Domestic taxes grow as global revenue sources decline

A customer scrolls a mobile phone. Phone talk-time is one of the items where Uganda Revenue Authority collected surplus revenue worth Shs35 billion. FILE PHOTO

What you need to know:

The performance of domestic taxes according to URA records is attributed to the surplus which was registered in PAYE, tax on Bank Interest and other income taxes.

Taxes collected internally have edged out revenue collected from imported and exported goods, thanks to the expanding economy and the tax body’s initiatives, with the most prominent one being the move to embrace technology in revenue collections.
Over the years, Uganda Revenue Authority (URA) has been more reliant on international taxes as domestic taxes repeatedly succumbed to shortfalls.
However, latest tax body figures show that domestic taxes have gained ground, becoming the tax body cash cow.

According to the URA performance report, the financial year 2013/14 collection target was supposed to be Shs8.5 trillion but only Shs8 trillion was collected compared to the Shs7.1 trillion garnered in Financial Year 2012/13.
Despite the revenue shortfall of Shs503 billion recorded in the just-ended financial year, which is half the Ministry of Education and Health budget, the total collection grew by 12 per cent.
That domestic taxes have become the major source of good news according to Ms Kagina because that is an indication of a growing economy and a reward for the tax body’s transformation that was started 10 years ago.

She said: “Domestic tax collections amounted to Shs4.6 trillion. This represents a growth of 9 per cent (translating into Shs396 billion) compared to the same period last year and the performance rate of 90 per cent.”

She continued: “Revenues from international trade taxes were Shs3.5 trillion. This represents a growth of 15 per cent (translating into Shs477 billion) compared to the same period last year when it performed at the rate of 98 per cent against the target.

Speaking last week at a joint press conference where Ms Kagina enumerated the tax body’s 10 year-journey since she took over, the chairperson of the Parliamentary Finance committee, Mr Robert Kasule (Kyadondo North MP), said his committee is willing to help URA in terms of legislations that will maintain revenue growth.

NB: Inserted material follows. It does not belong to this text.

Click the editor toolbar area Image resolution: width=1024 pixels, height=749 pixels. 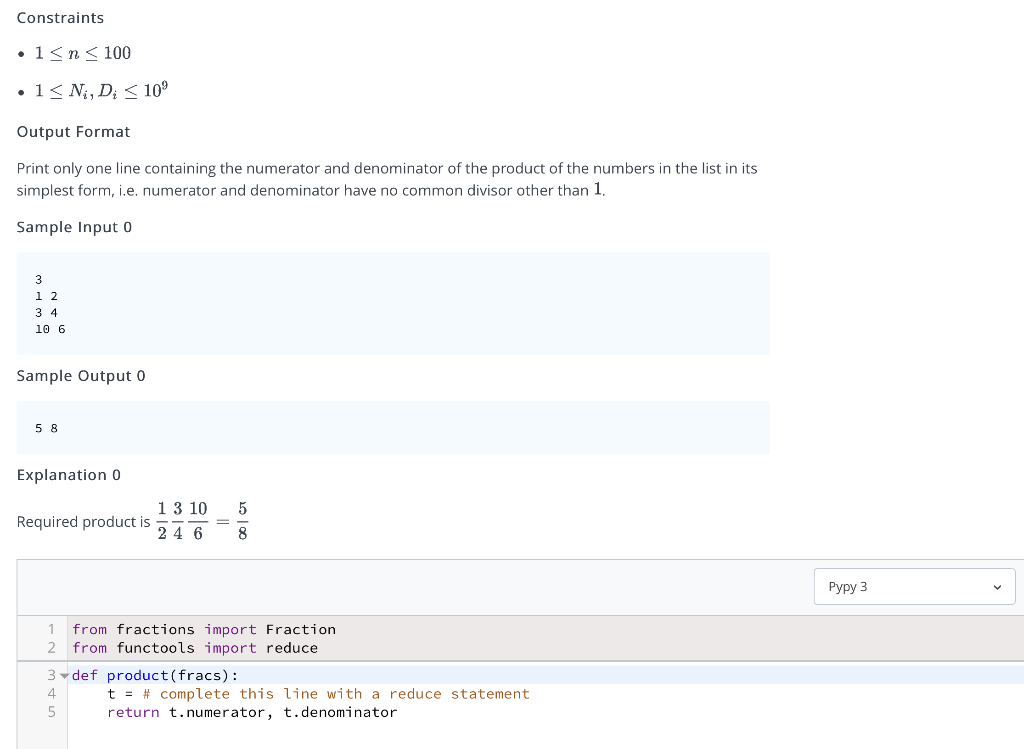click(400, 586)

The Private Sector Foundation (PSFU) executive director, Mr Gideon Badagawa, said laws should be made to make it compulsory for all businesses to be registered. This, he said, will not only help in formalising the large informal sector but will also widen the tax base.

He said: “There are so many people running business and owning arcades that give them an income of Shs300million a month but are not paying taxes. If we have a law that makes it mandatory for any business to be registered, those hiding behind informality will be dealt with accordingly.”
The performance of domestic taxes according to URA records can be explained by the surplus which was registered in PAYE (Shs41 billion), tax on bank interest (Shs34 billion), and other income taxes (Shs34 billion).

More surplus was recorded in excise duty on spirits (Shs10 billion), phone talk-time (Shs35 billion), international calls levy (Shs24 billion) and Value Added Tax on electricity (Shs85 billion).
However, shortfalls in corporation tax (amounting to Shs304 billion), withholding tax (Shs51 billion), Excise Duty on beer (Shs31 billion), mobile-money transfers (Shs43 billion) and Value Added Tax on sugar (Shs25 billion) all impacted on the improved performance of domestic taxes.
Meanwhile, URA data also shows that International Trade tax lines were hit by decline in particularly excise duty collections (amounting 104 billion) and withholding tax (Shs89 billion).

The underperformance is linked to the decline in volumes of imported neutral spirits and cigarettes mainly due to increased tax rates of excise duty on these products.